16. The orthopaedic system of claim 15, wherein:

rotation of the thumbwheel in a first direction causes the threaded distal end of the locking shaft to threadingly engage the threaded bore of the tibial tray when the threaded distal end of the locking shaft is positioned therein, and

rotation of the thumbwheel in a direction opposite the first direction causes the threaded distal end of the locking shaft to threadingly disengage the threaded bore of the tibial tray so as to allow the locking shaft to be removed therefrom.

17. The orthopaedic system of claim 15, wherein:

the locking mechanism further comprises a spring, and

the spring asserts a spring bias on the distal surface of the thumbwheel so as to urge the thumbwheel toward the impact plate.

18. The orthopaedic system of claim 15, wherein:

the impaction insert is constructed of polyphenylsulfone, and

the impaction handle is constructed of stainless steel.

19. The orthopaedic system of claim 15, wherein:

the impact surface of the impact head of the impaction handle has a medial buttress and a lateral buttress formed therein, and

the proximal surface of the impaction insert comprises (i) a medial recess that is sized and shaped to receive the medial buttress of the impact surface of the impact head of the impaction handle, and (ii) a lateral recess that is sized and shaped to receive the lateral buttress of the impact surface of the impact head of the impaction handle.

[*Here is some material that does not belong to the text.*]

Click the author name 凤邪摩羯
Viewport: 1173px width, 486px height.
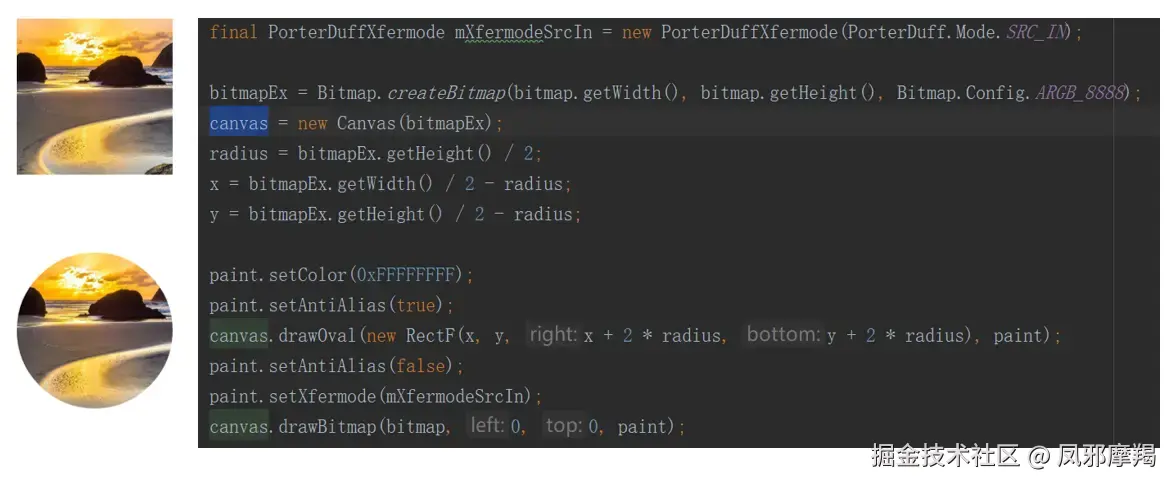click(1107, 456)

20. The orthopaedic system of claim 15, wherein:

the locking shaft of the impaction handle has an annular ring formed thereon,

the impaction insert has an annular groove defined therein, the annular groove is coaxial with, and opens into, the central bore of the impaction insert, and

the annular ring of the locking shaft is captured in the annular groove so as to secure the impaction insert to the impaction handle.